From 96eb0ef19392da5f42d703155d64a3915247553e Mon Sep 17 00:00:00 2001
From: John Shumway <jshumway@amd.com>
Date: Sat, 22 Nov 2025 17:18:49 +0000
Subject: [PATCH] Clean up convolution dispatcher

The concepts for each factory implemenation are literally implementation details rather than domain concepts.
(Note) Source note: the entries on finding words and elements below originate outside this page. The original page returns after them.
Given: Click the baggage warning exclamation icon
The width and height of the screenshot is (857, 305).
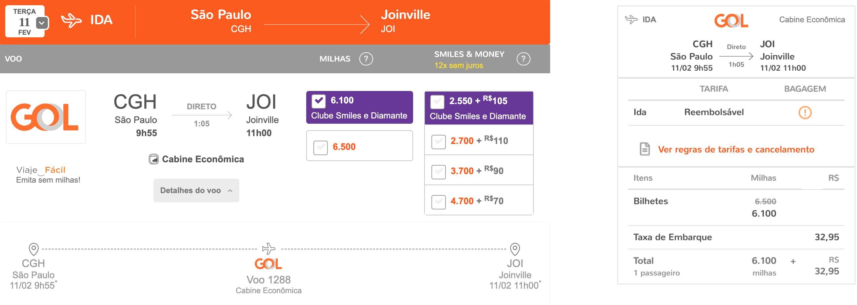Looking at the screenshot, I should (x=805, y=112).
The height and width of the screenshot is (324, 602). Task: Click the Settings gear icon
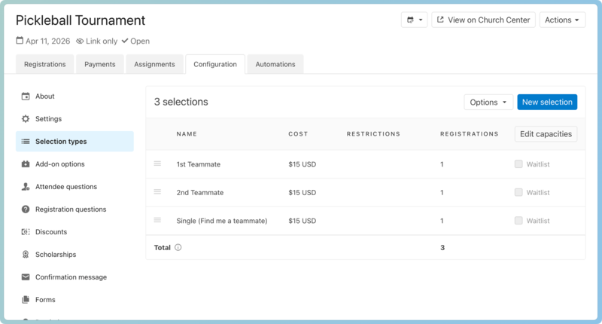click(26, 119)
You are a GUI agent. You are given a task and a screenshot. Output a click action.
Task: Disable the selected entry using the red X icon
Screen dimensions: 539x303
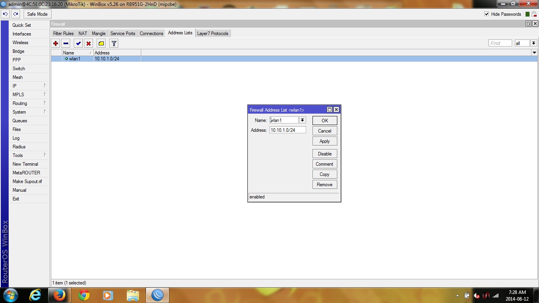(88, 43)
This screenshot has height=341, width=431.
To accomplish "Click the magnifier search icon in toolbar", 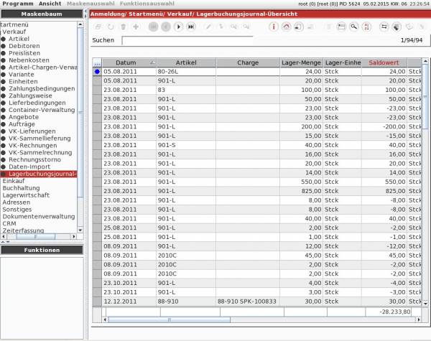I will pyautogui.click(x=353, y=27).
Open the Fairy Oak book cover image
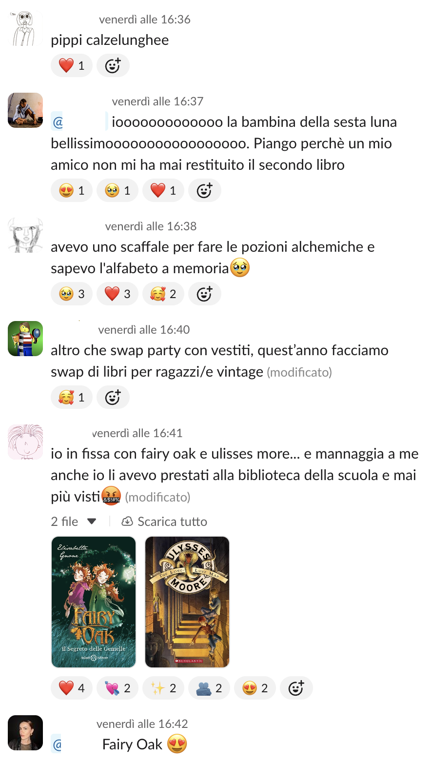Viewport: 431px width, 764px height. click(94, 602)
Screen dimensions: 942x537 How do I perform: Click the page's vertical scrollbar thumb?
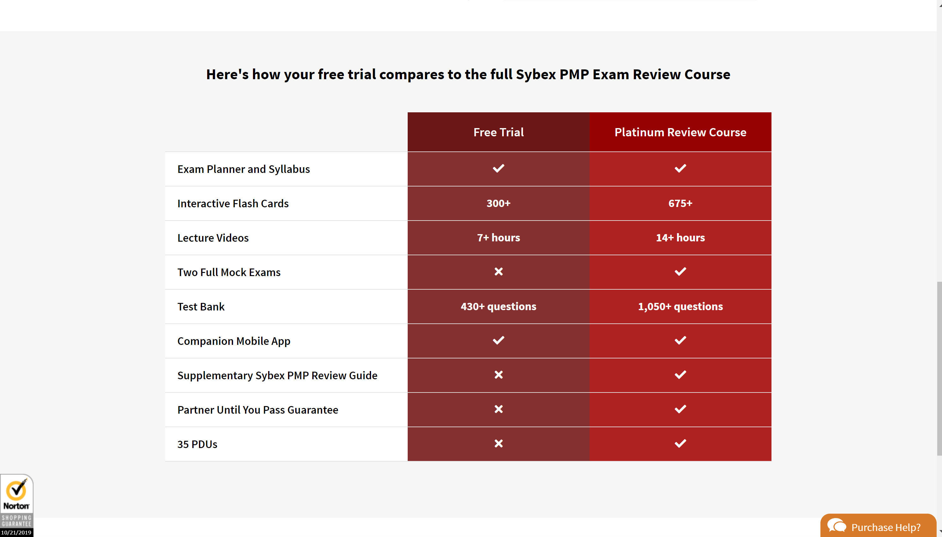pyautogui.click(x=939, y=369)
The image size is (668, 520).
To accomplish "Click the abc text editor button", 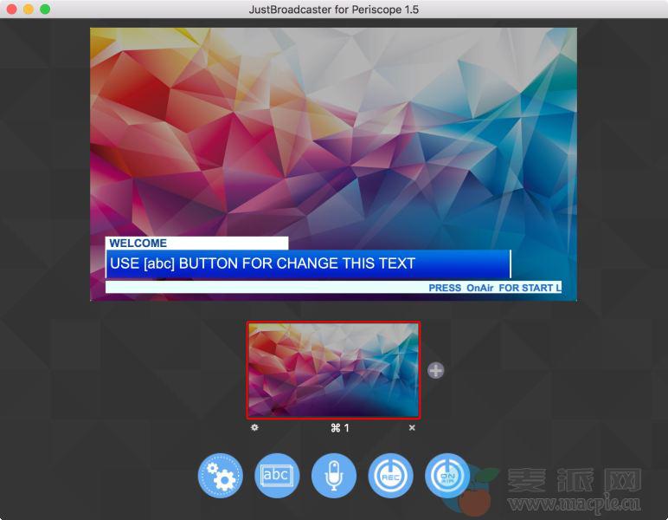I will point(277,476).
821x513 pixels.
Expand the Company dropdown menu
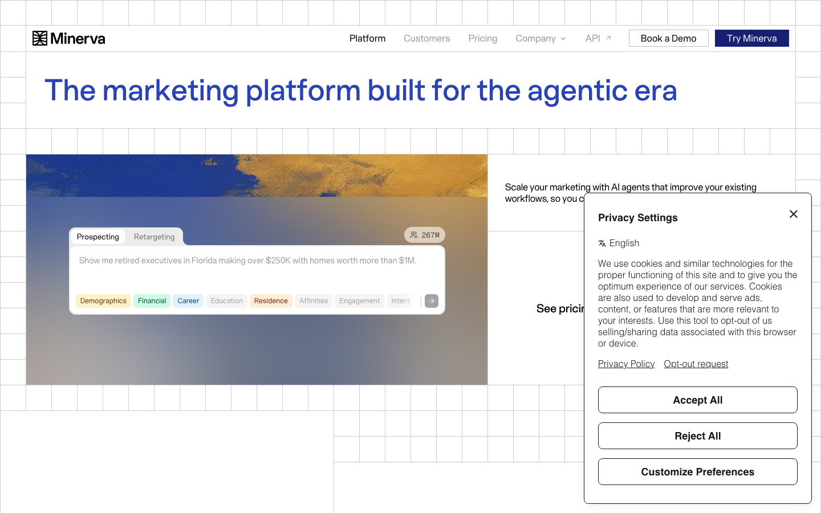(540, 38)
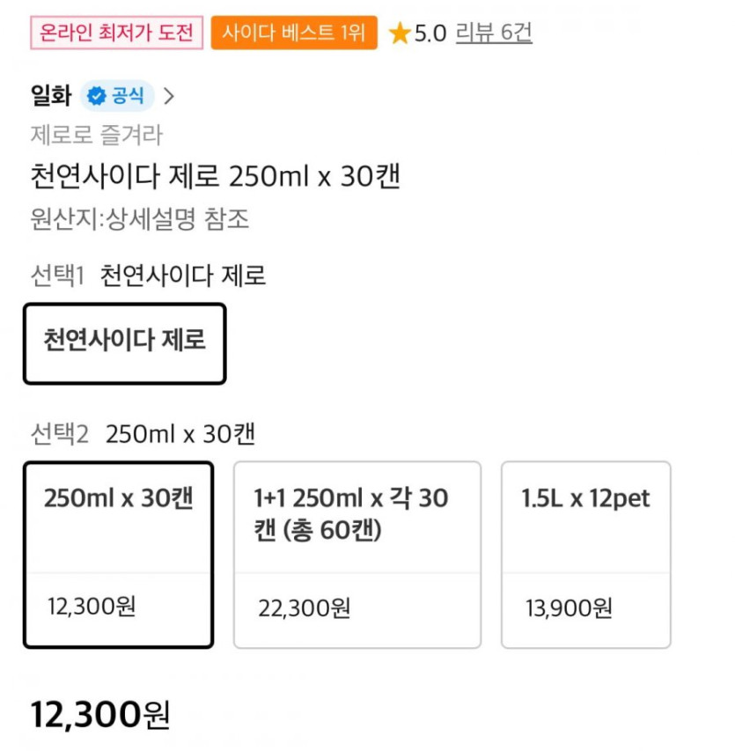
Task: Click the product title 천연사이다 제로 250ml x 30캔
Action: click(216, 177)
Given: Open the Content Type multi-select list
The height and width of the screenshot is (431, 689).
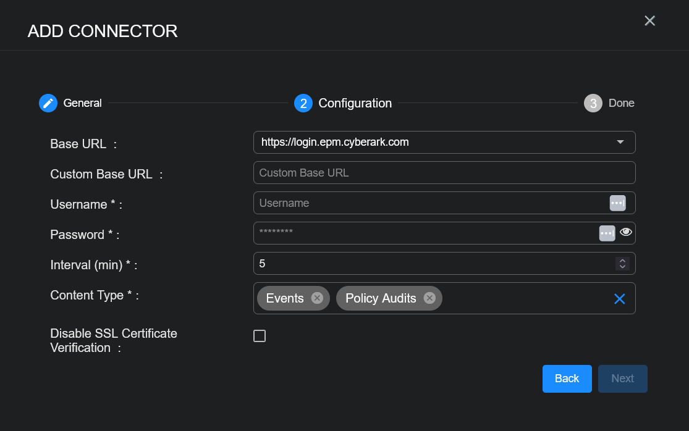Looking at the screenshot, I should click(x=525, y=299).
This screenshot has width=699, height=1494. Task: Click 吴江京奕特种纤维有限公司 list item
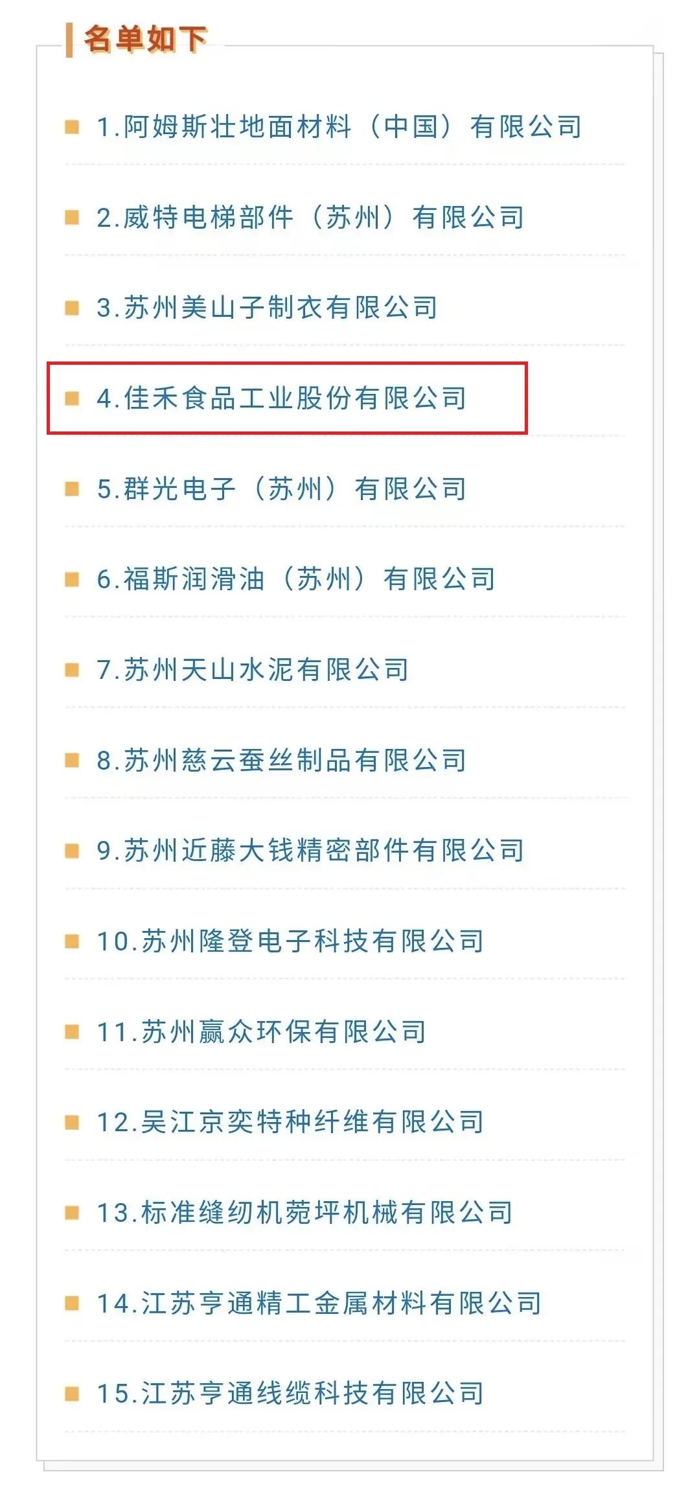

Move that logic into helper functions to make it easier to study and refactor.
---
 .../builder/conv_algorithm_concepts.hpp       |  37 -----
 .../builder/factory/conv_dispatcher.hpp       | 137 +++++++++++++++---
 .../builder/factory/conv_fwd_dl_factory.hpp   |   3 +-
 .../factory/conv_fwd_large_tensor_factory.hpp |   4 +-
 .../builder/factory/conv_fwd_v3_factory.hpp   |   3 +-
 .../builder/factory/conv_fwd_wmma_factory.hpp |   3 +-
 .../builder/factory/conv_fwd_xdl_factory.hpp  |   3 +-
 7 files changed, 122 insertions(+), 68 deletions(-)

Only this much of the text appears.